While I have always said that I don't really regret anything in my life there are things that I think I could have done differently. Would they have changed the outcome? That is a good question, one that I will never know the answer to, one that only fate will ever know. I suppose if I knew that the answer than I would have regrets; probably best I don't know.

Sometimes your dreams are for the one's you love. Those are the hardest dreams to make come true and the ones that can hurt the most. Even worst when a nightmare you had about someone you love comes true. These are the hardest dreams/nightmares to get over and to forget. You always want better the one's you love, and when you can help them achieve that it makes the hurt even harder to accept.

Dreams are the things that keep us going sometimes, I would never say don't dream. Just wish someone would have told me that dreams can hurt sometimes, and sometimes long after the dream has passed.

Monday, July 10, 2017

Trails of T1D

So my daughter started on her insulin pump a few weeks ago, it has been a learning experience. Most everything that we had learned in the 3 years since DX is out the window and we are learning new protocols, new routines, and new struggles.

While I believe in the long run that the pump will help Dakota with he some of the frustrations of living with diabetes, I also know that it rough and 12 year young lady that just wants to be normal. That wants to go do stuff like swimming and not have to think about how long she has been disconnected from something. That isn't subconscious of getting her finger poke and a shot given to her in at a table in a restaurant, or with the change to the pump a tube hanging from her side.
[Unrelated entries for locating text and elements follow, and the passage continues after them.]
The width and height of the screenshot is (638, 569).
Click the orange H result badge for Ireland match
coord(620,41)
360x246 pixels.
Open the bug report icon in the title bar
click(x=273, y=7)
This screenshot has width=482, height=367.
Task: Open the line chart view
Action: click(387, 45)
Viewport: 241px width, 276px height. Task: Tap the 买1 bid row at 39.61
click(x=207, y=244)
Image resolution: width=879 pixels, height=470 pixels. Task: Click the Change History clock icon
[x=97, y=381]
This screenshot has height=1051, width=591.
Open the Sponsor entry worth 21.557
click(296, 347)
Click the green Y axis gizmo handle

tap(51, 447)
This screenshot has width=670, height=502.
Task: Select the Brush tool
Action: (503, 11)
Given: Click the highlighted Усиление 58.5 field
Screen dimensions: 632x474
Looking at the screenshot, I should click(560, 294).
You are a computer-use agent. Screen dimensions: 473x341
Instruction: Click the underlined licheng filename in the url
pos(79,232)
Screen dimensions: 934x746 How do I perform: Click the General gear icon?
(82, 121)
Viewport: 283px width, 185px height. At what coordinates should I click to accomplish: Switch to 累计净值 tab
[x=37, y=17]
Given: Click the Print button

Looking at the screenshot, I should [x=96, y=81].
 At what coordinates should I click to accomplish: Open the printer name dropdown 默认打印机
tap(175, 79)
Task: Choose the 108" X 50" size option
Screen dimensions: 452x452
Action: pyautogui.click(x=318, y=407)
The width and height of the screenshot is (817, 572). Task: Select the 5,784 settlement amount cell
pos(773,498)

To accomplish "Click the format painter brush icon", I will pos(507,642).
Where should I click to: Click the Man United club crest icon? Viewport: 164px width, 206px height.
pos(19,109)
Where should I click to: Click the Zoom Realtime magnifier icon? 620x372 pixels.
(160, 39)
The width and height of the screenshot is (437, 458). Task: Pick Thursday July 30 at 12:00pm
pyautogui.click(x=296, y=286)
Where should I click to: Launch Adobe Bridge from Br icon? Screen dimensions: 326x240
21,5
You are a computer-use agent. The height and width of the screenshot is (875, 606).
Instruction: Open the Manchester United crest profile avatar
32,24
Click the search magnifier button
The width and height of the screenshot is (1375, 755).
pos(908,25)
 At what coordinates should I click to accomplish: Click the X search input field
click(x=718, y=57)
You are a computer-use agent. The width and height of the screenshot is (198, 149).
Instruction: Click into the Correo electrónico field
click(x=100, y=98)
I can only imagine what she feels, at her age I was worrying the next baseball game, the next soccer game, or who was coming over to go swimming. Even in school I was never one that cared what people thought of me or cared if they thought I was weird. If they liked me for who was than great, if not than screw them. Sadly none of my kids really got that trait from me, my oldest is close but she still cares. But I did have friends that had those issues, some of them from my ballet days. But I still can only imagine how she feels.

I know that she feel isolated right now, school is out, we just moved and because of the change to the pump and her moms schedule she has spent most of the summer with me. Hell he mom wont change her pump cause she is scared to it causes her to have to be stuck at my house even more.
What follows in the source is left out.